What to work on
Make an exact copy, from the records below, of the lines from the line containing "Screen dimensions: 1131x710" to the line containing "Given: Click the Open file folder icon", both lines included, excluding pictures.

[Data entries]

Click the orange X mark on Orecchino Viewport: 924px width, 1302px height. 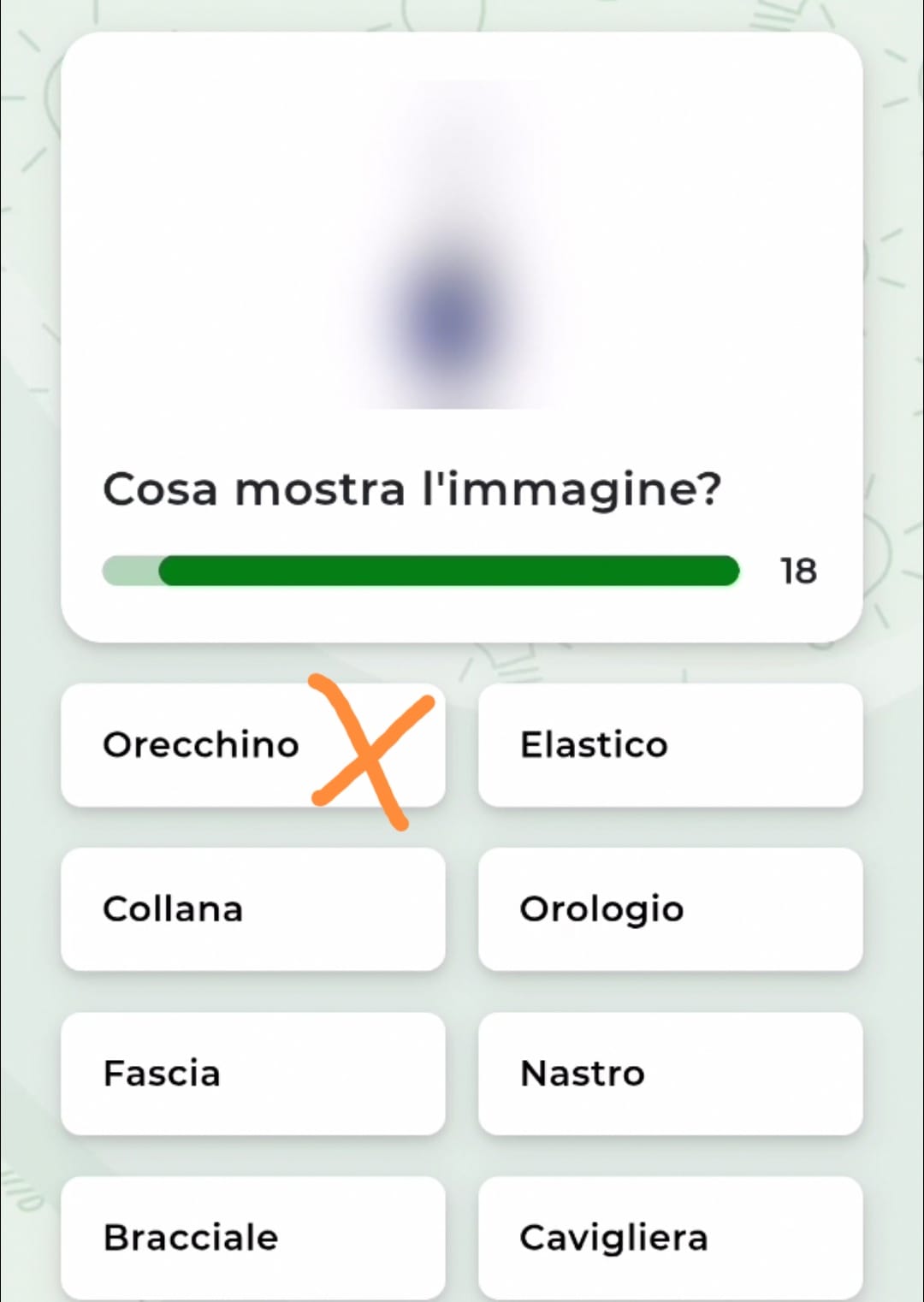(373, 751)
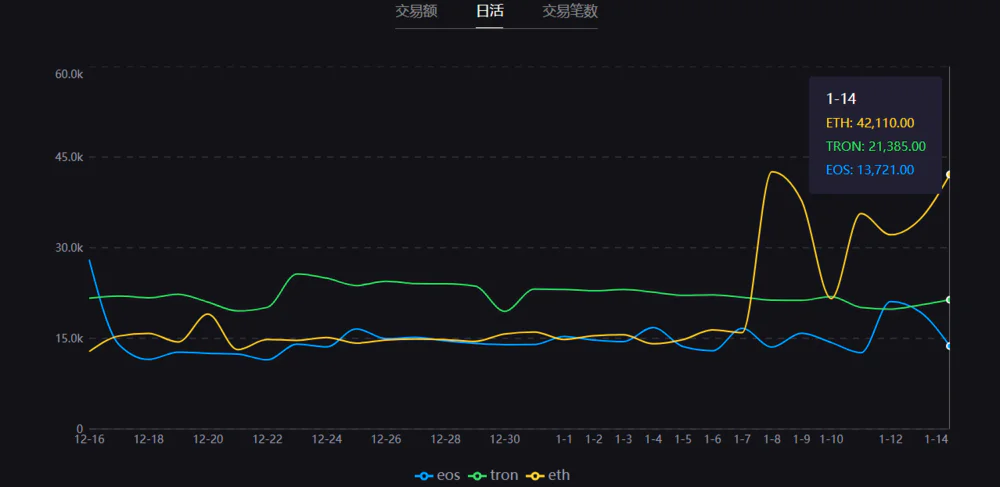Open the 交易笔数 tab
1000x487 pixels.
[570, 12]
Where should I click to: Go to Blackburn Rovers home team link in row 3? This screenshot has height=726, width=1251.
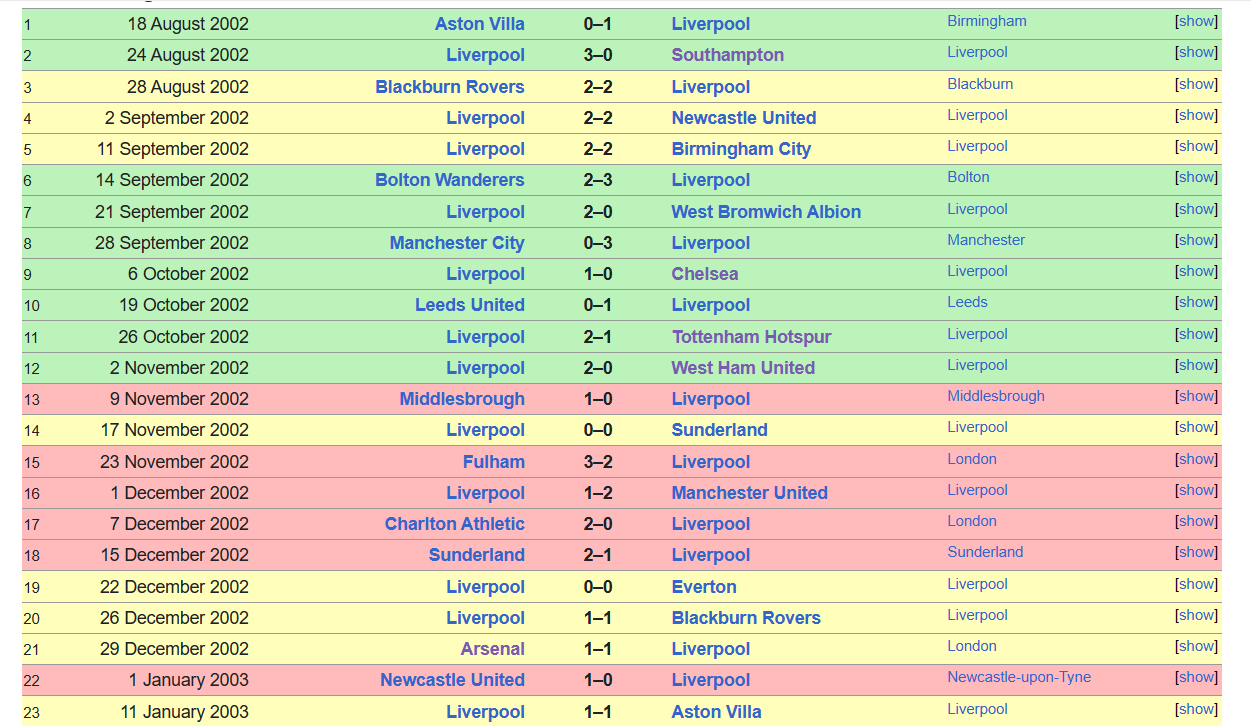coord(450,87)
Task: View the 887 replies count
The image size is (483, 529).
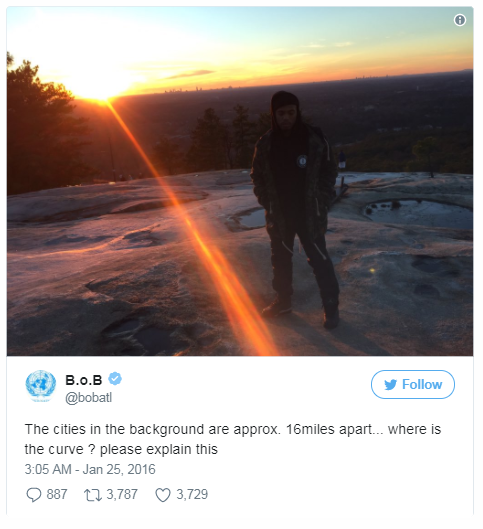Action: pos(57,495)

==

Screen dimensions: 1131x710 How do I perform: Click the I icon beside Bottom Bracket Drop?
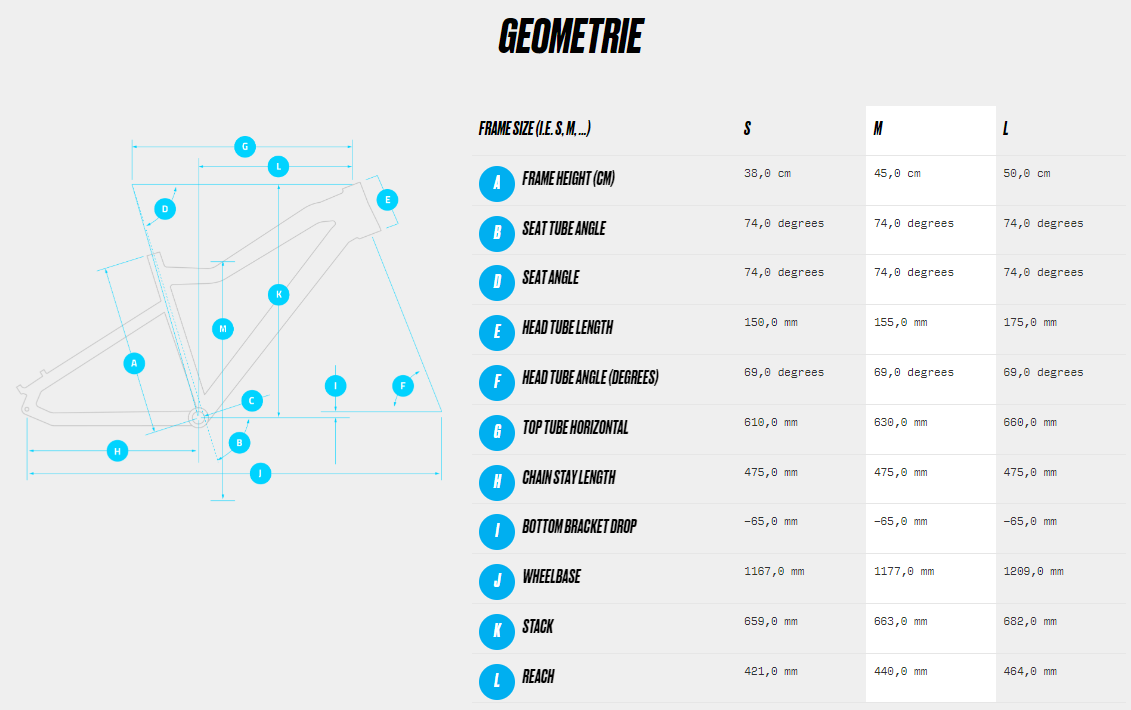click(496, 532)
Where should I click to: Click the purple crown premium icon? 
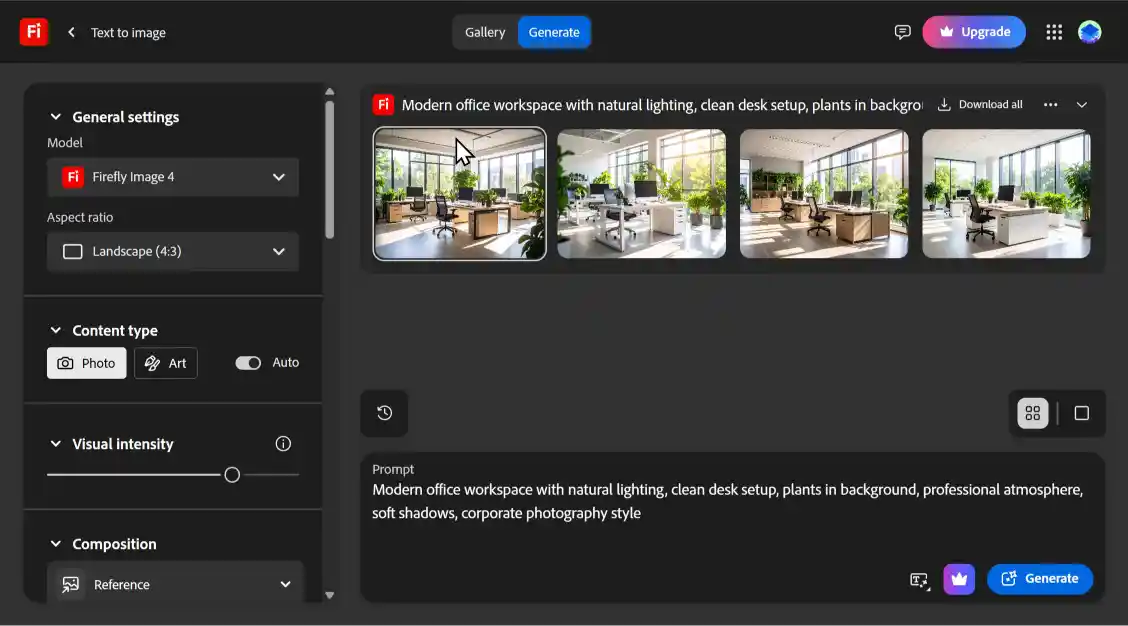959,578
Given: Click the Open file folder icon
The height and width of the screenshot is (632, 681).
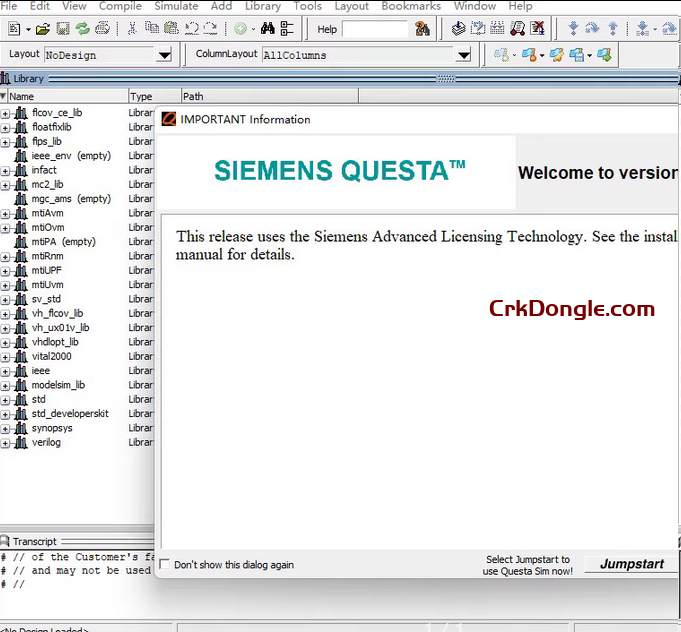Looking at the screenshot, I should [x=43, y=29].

Exercise result
Screen dimensions: 1131x710 How do I perform: Click the I icon beside Bottom Bracket Drop?
click(496, 532)
Where should I click to: Click the purple crown premium icon? 
959,578
Given: Click the Open file folder icon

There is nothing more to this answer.